Hug Your Rhinovirus
A company recently sent me a sample of their product, a set of different fruit-flavored liquids sealed in small plastic vials that you can add to children’s medicines to make them palatable to those who prefer jelly beans to beaujolais. I believe most children’s medicines are already fruit flavored? The over-the-counter stuff is, but maybe there are pediatric conditions that still require the prescription of syrups that taste like old tires and turpentine. My point, however, is that it’s very nice to be sent free stuff, but just in case you’re tempted to mail me anything edible, keep in mind that I did and will continue to decline to put into my or my guinea pig’s child’s mouth any tempting but mysterious fluids that arrive unsolicited in my P.O. box. Sorry, flavor-making company.
BUT, as an added bonus to the flavor stuff (and from a different, non-link-soliciting manufacturer*) came a brilliant blue plush blob with two black plastic eyes that immediately won Jackson’s heart. I looked at the label sewn into the seam of what appeared to be the blob’s butt; it said, “Common Cold.”
*So now I’m going to link them, oh, the irony.
“Look, honey,” I said, “someone sent you a stuffed rhinovirus.”*
*That’s not the link, by the way.
Naturally, Jackson lost interest in his stuffed microbe ten minutes later and, thus abandoned, it rolled off the couch and into Cookie’s waiting mouth, where it was pretty much chewed into blue plush rhinovirus paste. When I found it under the bed a day later and showed it to Jackson he shed some tears about the willful destruction of what had become his “very favorite toy in the whole world!” (??) So, like the doting mom I am, I promised a replacement microbe, and I went to the plush rhinovirus’s web site and OMFG! GIANT MICROBES!*
*THAT’s the link.
On a somewhat related shopping note, I also just wanted to mention my very important recent discovery of the T.J. Maxx store in Oxnard. Despite its somewhat embarrassing ye-olde-seventies-marketing-department name, its middle-class values suit me perfectly: the store is stuffed with half-price brand name goods; its no-frills linoleum-and-fluorescent interior is reassuringly thrifty; the employees are more cheerful and engaged than you’d expect for the wage they’re probably making; and there’s an In-N-Out right across the parking lot! Score.
I’m telling you this because I was down to one pair of acceptable jeans, and since my current uniform is jeans and a turtleneck (winter) or jeans and a t-shirt (summer), having more than one pair of a recent vintage is somewhat crucial, if only to keep me out of those pink velour sweatpants I bought at the Gap five years ago.

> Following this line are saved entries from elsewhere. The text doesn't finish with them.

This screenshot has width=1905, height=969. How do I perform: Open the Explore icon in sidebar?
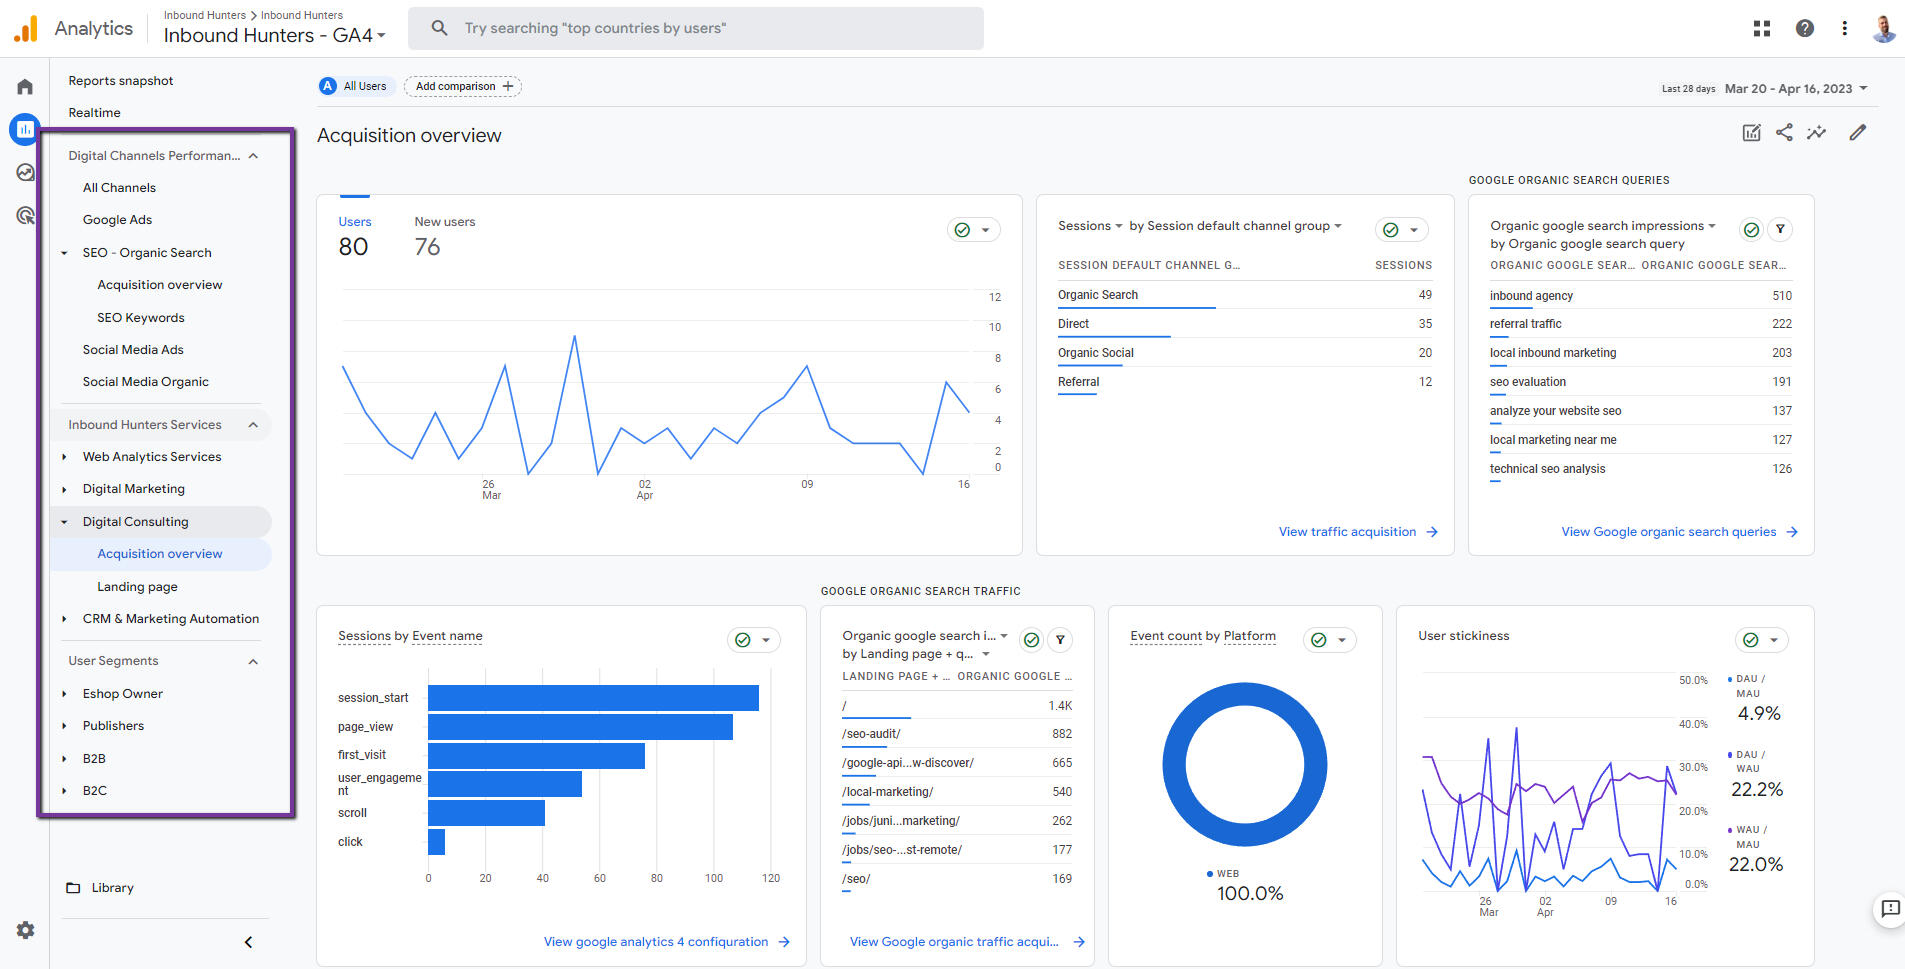tap(25, 172)
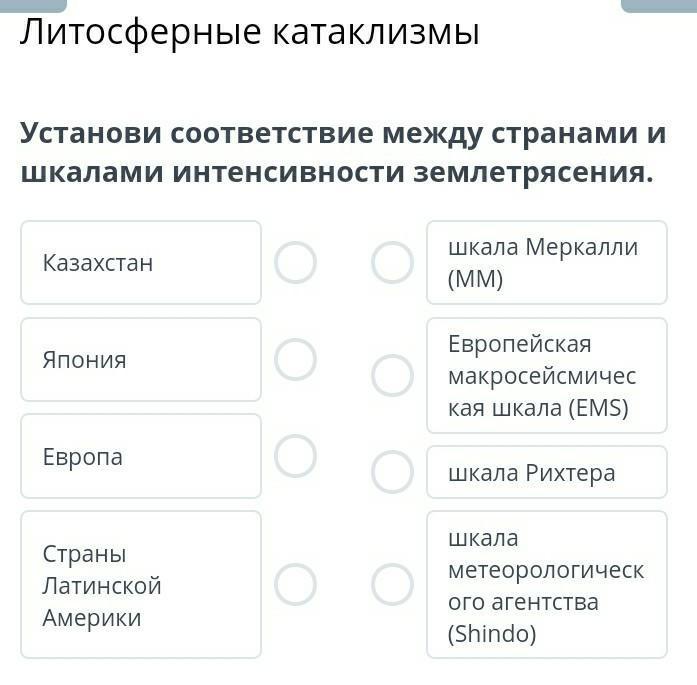Select the circle beside Европейская макросейсмическая шкала
This screenshot has width=697, height=685.
tap(392, 375)
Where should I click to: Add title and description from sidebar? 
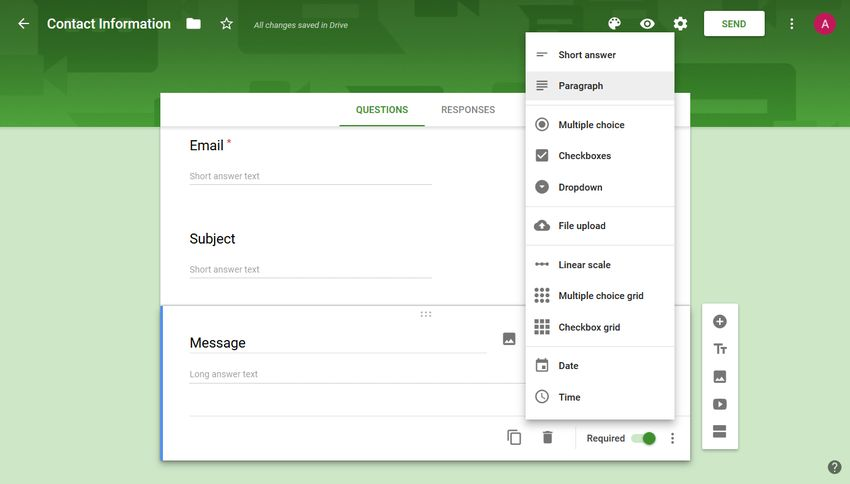click(x=719, y=349)
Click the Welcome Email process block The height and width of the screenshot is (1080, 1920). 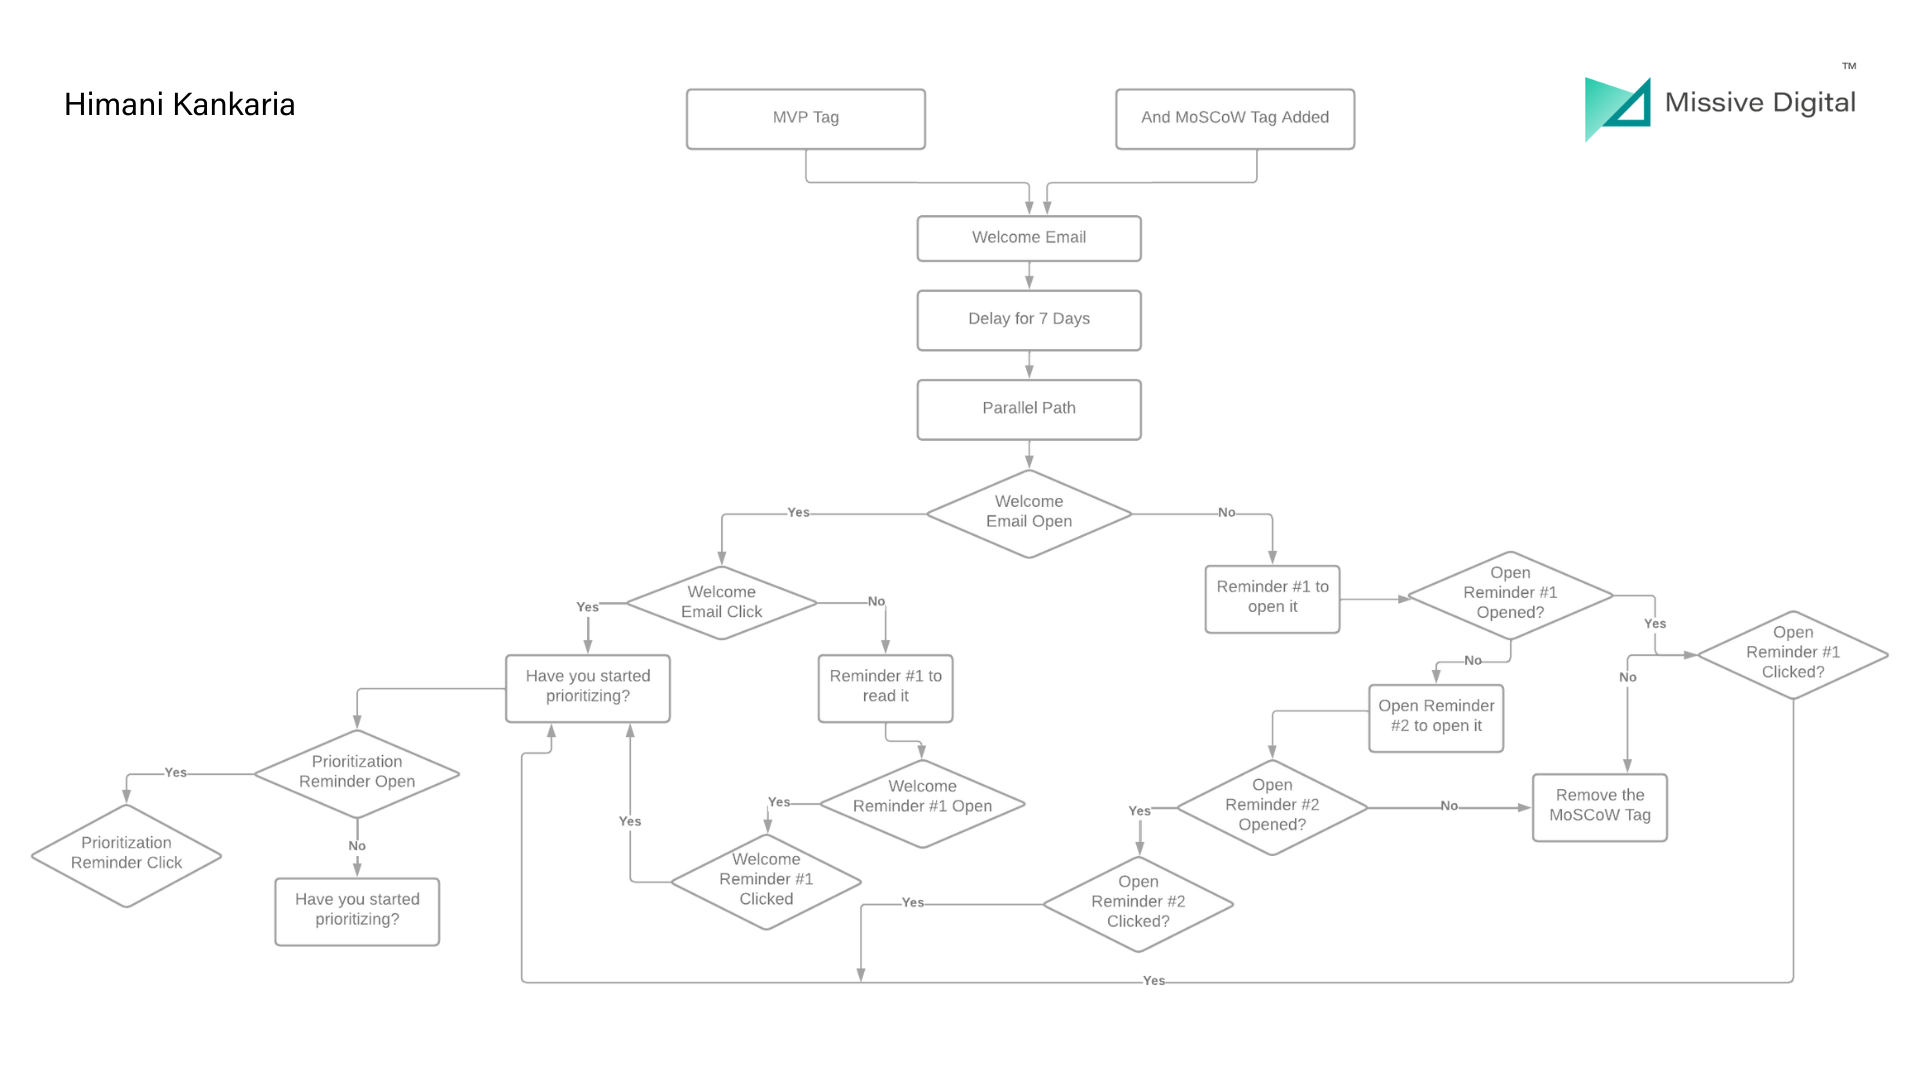click(1029, 237)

So I found the portion of a rack that held jeans in my size and grabbed eight different pairs to try on. Ten minutes later I burst out of the dressing room triumphantly wielding a pair of Lee boot cuts and some Lucky Brand regular fit dungarees. The woman running the changing area popped open a bottle of Veuve Cliquot and we danced on top of the half-price Valentine’s day knicknacks table while the stock room boys threw irregular training bras at our feet.
The Lee’s are cute on me; the Lucky jeans are more of what some catalogues would call a “boyfriend” cut — a little looser, I guess, for the boxer short crowd? Although I have to say, as many beds as I’ve dropped my boots next to for the night, I don’t think I ever borrowed so much as a muscle shirt from a boy. I don’t know if I should hold it as a point of pride or anything, but I always left wearing my own pants.